* The data *
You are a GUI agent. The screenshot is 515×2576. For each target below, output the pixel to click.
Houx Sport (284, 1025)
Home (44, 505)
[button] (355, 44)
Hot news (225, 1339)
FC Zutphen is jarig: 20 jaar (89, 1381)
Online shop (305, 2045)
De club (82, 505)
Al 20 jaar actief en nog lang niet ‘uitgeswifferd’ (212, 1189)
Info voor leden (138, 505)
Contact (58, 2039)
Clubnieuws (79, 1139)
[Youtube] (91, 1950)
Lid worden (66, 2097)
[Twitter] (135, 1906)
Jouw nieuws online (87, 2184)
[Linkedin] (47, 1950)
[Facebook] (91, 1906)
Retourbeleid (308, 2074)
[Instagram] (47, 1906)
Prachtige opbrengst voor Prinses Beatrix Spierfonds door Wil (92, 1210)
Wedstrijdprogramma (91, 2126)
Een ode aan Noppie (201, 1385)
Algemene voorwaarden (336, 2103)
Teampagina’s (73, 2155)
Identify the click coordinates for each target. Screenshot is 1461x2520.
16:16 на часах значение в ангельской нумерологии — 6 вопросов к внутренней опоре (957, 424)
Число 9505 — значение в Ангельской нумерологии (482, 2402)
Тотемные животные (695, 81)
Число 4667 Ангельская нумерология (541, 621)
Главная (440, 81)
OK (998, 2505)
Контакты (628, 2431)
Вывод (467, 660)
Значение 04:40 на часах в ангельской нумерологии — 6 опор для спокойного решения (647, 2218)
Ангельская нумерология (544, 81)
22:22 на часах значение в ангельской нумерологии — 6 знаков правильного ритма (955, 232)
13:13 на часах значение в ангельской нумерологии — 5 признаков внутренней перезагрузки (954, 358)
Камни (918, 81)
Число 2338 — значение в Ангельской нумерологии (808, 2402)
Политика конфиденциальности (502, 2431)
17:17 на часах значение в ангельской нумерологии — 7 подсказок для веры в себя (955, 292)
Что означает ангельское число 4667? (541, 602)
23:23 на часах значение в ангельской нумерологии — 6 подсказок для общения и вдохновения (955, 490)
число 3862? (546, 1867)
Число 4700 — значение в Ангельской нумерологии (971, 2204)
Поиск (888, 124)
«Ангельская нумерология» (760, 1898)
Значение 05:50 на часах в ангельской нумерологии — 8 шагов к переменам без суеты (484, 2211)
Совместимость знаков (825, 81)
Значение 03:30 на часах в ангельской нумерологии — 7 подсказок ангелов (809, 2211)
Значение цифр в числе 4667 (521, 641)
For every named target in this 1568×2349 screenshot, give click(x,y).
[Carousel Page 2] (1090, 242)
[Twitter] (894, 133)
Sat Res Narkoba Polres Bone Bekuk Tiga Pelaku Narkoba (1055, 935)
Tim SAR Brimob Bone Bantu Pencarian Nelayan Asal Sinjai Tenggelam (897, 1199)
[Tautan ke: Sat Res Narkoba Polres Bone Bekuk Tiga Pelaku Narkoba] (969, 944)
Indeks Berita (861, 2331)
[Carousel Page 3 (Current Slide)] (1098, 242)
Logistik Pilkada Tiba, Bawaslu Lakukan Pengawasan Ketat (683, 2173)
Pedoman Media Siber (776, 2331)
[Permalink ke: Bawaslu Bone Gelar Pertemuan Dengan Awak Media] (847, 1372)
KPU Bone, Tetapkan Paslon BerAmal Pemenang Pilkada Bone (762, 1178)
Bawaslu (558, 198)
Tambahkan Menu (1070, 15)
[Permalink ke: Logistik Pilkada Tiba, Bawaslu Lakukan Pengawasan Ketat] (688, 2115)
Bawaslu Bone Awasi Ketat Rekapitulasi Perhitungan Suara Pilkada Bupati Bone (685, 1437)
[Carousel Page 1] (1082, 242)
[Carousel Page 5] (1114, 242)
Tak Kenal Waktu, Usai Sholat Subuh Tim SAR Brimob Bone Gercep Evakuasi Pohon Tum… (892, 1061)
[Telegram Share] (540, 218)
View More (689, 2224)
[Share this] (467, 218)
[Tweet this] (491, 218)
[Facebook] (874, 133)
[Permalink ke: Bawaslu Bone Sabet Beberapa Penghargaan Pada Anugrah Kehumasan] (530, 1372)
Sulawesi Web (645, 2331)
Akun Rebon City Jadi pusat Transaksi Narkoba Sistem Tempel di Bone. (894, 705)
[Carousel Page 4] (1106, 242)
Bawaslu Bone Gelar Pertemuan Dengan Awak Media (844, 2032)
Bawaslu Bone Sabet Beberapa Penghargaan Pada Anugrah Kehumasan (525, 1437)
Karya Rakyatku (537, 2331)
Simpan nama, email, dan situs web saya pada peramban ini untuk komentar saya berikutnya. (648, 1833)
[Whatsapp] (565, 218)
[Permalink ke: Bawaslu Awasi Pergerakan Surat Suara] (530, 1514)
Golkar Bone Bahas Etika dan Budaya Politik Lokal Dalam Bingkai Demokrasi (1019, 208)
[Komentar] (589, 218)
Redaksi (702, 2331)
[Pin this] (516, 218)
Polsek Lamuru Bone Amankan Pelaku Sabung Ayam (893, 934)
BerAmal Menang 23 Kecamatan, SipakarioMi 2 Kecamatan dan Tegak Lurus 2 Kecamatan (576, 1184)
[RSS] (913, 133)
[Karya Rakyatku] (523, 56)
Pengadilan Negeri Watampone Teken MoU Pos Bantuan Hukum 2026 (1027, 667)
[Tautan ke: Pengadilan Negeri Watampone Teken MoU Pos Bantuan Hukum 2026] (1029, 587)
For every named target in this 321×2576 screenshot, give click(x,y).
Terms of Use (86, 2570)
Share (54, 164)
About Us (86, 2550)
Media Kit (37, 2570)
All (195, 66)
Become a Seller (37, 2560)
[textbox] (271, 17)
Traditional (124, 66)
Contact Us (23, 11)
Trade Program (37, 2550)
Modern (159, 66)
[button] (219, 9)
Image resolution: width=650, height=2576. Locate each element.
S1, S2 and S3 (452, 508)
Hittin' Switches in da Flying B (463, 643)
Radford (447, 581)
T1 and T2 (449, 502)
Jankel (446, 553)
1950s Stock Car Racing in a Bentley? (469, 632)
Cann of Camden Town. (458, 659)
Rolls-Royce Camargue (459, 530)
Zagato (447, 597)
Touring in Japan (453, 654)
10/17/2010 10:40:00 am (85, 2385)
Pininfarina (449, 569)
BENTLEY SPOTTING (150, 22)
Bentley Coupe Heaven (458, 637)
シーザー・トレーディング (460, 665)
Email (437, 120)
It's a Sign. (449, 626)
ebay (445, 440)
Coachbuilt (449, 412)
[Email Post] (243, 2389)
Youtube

* Exercise aim *
Please copy out each line of the material that holds the string "нумерология".

* Your solution *
Число 4667 Ангельская нумерология (541, 621)
Ангельская нумерология (544, 81)
«Ангельская нумерология» (760, 1898)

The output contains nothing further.